The World Serpent clearly goes back to pre-conversion Germanic traditions, and it seems to have been the source for some later sea serpent tales, such as that of the Stoorworm.

In the next installment, I will discuss other Germanic sea serpent tales.

ES

 

 

 

 

3 Responses to Sea Serpents and the Hippocampus in Abominable Science

  1. […] Humanities [16:05] – Sea Serpents and the Hippocampus in Abominable Science. – Daniel Loxton and Donald Prothero, Abominable Science! Origins of the Yeti, Nessie, and Other […]

  2. Pacal says:

    Great post. The question of how Snorri Christian belief’s may have affected how he wrote about is a interesting question but from my reading of Snorri’s Edda I suspect a lot less than you would think. In fact I am impressed by Snorri’s remarkable lack of bias in recording these tales and myths. It is actually quite remarkable, and is a blessed relief from Saxo. The fact Snorri is a much better writer helps of course.

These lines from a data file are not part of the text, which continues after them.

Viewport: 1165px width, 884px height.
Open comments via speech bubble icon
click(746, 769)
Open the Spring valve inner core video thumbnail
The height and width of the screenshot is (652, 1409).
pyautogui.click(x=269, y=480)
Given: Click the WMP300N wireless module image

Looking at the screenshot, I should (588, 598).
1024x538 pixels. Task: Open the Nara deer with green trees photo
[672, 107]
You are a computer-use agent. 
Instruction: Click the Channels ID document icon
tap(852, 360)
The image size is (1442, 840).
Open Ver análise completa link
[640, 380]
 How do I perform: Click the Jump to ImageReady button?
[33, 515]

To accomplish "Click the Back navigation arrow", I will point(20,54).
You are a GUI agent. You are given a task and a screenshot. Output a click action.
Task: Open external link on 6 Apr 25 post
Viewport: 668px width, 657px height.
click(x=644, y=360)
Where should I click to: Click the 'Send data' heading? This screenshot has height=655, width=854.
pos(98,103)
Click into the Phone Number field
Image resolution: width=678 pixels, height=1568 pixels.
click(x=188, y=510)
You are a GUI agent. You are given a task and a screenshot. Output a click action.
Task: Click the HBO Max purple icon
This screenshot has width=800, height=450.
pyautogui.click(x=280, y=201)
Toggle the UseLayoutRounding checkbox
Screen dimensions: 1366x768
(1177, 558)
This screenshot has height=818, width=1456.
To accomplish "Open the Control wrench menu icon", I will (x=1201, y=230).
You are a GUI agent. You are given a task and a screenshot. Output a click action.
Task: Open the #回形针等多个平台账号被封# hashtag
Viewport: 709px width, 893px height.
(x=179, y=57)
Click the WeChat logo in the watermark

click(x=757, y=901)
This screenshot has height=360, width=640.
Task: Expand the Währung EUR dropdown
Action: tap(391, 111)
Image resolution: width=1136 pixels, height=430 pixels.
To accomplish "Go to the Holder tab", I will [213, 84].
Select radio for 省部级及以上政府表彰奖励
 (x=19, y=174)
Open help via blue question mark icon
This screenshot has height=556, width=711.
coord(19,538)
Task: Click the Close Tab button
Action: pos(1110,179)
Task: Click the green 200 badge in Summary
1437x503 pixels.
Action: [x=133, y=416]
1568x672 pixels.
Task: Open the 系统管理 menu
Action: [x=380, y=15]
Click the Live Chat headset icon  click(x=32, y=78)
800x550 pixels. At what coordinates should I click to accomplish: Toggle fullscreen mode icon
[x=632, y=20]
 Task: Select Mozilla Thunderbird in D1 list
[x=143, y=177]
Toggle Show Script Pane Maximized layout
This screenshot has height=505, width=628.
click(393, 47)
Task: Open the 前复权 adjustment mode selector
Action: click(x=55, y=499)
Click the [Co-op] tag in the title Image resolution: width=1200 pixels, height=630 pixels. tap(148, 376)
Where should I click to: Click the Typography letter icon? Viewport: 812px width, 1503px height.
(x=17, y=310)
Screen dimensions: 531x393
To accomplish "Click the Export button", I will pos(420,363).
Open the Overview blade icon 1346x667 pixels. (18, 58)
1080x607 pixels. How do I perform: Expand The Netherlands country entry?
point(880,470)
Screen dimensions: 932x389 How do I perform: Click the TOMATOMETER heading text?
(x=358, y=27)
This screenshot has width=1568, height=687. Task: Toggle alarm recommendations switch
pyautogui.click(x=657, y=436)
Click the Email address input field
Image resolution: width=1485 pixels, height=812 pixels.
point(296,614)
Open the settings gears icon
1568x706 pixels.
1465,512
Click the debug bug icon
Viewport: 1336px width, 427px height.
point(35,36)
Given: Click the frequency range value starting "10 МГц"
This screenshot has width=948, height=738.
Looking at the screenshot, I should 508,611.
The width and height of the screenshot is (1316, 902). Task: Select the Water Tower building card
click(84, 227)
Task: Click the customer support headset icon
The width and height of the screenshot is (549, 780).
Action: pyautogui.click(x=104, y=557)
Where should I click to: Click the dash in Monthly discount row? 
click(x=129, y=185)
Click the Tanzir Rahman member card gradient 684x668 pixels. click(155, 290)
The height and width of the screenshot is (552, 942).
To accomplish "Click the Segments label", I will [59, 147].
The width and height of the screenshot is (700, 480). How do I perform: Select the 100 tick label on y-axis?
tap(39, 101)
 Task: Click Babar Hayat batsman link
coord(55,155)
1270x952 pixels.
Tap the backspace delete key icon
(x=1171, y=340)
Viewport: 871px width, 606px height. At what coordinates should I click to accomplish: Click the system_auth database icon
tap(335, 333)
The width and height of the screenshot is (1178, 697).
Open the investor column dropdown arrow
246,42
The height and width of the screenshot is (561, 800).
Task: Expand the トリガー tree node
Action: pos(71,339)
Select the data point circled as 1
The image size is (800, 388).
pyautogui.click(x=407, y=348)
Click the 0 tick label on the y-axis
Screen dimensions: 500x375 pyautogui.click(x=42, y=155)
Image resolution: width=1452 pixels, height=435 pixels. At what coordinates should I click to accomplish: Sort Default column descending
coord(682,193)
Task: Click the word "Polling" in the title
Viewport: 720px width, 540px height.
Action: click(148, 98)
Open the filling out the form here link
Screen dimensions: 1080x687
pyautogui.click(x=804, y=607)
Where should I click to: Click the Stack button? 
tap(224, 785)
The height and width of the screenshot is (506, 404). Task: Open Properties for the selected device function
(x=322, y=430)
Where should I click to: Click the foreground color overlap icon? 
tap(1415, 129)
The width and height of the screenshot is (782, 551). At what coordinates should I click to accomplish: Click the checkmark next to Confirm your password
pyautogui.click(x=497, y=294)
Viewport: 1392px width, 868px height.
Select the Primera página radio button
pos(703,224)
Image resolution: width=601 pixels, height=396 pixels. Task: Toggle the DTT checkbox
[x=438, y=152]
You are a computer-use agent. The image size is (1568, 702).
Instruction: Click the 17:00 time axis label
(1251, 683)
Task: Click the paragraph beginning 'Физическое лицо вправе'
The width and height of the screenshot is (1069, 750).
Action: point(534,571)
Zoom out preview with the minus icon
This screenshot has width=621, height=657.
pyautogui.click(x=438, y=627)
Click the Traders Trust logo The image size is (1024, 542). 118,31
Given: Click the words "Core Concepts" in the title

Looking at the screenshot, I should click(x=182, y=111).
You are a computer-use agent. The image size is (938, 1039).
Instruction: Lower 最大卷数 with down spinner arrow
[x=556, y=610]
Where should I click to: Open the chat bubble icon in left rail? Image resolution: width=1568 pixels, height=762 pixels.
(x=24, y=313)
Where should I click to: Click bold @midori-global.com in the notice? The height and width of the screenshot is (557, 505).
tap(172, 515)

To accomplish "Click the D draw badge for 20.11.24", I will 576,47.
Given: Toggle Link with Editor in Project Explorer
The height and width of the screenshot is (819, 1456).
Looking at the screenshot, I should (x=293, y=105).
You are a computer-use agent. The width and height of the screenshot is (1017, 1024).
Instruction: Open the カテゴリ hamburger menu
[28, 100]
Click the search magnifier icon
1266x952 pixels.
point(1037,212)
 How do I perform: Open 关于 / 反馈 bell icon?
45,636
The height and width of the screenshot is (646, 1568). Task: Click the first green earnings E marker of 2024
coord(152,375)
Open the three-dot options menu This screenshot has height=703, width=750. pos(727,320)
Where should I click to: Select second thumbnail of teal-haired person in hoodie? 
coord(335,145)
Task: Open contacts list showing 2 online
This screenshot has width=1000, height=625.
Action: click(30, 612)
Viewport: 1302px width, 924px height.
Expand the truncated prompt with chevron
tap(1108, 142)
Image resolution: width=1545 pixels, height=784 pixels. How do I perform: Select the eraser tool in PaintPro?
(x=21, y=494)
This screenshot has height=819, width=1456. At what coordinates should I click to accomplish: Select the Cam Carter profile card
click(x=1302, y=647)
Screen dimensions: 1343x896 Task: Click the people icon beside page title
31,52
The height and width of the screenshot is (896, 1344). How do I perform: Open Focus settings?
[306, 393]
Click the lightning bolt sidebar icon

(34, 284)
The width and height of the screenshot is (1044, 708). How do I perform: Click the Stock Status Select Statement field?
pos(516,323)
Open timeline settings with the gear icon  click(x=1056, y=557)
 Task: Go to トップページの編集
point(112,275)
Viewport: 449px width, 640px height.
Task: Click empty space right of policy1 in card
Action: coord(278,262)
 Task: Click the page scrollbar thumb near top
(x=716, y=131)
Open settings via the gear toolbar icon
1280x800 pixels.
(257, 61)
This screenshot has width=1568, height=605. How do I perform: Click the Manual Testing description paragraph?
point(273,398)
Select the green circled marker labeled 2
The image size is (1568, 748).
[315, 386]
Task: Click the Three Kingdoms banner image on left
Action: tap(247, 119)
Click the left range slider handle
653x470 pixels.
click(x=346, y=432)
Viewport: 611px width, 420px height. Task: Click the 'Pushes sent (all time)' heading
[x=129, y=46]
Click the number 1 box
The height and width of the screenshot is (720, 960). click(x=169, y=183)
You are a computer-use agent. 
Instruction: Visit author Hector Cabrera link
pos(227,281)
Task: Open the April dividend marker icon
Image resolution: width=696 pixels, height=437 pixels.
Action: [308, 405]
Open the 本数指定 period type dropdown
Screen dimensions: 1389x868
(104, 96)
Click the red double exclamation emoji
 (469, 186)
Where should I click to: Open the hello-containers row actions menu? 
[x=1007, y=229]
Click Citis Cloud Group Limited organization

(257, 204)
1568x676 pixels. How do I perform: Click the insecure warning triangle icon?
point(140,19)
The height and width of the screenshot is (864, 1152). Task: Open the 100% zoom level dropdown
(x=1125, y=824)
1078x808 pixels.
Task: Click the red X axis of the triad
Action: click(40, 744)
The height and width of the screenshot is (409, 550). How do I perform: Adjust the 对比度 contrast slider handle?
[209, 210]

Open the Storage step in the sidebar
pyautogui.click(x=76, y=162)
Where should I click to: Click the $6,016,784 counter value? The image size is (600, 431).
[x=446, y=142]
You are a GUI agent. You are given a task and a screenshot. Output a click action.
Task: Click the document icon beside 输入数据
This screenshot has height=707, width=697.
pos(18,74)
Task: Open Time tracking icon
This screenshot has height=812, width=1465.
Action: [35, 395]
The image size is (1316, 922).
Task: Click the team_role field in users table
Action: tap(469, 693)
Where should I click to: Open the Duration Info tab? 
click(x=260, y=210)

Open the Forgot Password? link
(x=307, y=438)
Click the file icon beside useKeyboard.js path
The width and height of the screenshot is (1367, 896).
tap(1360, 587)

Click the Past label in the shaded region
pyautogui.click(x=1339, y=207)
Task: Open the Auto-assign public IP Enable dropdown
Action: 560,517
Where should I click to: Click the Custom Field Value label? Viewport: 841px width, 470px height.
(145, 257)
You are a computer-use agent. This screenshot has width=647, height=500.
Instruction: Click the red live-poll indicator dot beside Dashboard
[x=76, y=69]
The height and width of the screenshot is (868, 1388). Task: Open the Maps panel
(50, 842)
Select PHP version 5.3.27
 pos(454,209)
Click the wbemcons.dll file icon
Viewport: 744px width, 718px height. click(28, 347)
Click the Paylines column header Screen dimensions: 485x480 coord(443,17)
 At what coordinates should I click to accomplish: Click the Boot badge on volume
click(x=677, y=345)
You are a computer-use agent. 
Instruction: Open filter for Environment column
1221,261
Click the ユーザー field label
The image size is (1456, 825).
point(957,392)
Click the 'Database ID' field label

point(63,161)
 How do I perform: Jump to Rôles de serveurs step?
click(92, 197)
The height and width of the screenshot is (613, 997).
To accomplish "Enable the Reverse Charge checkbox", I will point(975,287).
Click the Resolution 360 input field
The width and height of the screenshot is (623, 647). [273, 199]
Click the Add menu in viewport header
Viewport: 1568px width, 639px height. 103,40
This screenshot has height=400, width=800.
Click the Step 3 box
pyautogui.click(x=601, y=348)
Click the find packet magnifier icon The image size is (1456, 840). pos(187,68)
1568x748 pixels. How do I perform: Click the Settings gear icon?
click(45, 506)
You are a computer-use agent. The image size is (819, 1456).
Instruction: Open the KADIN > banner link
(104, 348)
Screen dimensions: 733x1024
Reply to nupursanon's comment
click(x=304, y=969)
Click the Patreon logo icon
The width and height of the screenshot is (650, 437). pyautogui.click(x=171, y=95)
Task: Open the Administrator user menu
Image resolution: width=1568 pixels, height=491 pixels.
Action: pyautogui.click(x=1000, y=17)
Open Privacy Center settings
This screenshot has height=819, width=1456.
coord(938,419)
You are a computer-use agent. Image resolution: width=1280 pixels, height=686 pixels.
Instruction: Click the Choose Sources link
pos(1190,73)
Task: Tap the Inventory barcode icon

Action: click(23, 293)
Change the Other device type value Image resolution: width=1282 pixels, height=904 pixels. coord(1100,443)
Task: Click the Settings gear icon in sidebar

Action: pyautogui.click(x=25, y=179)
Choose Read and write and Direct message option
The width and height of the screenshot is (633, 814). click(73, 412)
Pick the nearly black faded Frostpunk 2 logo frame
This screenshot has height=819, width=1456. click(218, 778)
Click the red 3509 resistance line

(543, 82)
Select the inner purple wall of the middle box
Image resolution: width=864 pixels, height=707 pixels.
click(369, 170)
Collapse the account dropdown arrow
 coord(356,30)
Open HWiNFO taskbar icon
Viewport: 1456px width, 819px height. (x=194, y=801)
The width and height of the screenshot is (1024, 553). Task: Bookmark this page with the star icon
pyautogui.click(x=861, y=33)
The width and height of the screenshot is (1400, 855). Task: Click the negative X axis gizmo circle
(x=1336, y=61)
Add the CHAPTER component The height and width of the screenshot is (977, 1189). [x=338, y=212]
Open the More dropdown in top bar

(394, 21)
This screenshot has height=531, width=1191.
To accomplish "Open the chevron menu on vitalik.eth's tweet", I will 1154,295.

    Saxo has that rare talent of taking interesting material and beating it into a dull, boring pablum.

  3. sad says:

    Either the boat has a foot… (advanced feature not available to pre-cyborg sociaties)… Or that dude just steped through a hole.
    So…
    That’s the punchline to a joke. Something like: Bjorg was sailin’ across the fjord, when… bla bla bla seamonsters chasing something something… And JUST when he thought he was guna get away… KA-THUNK!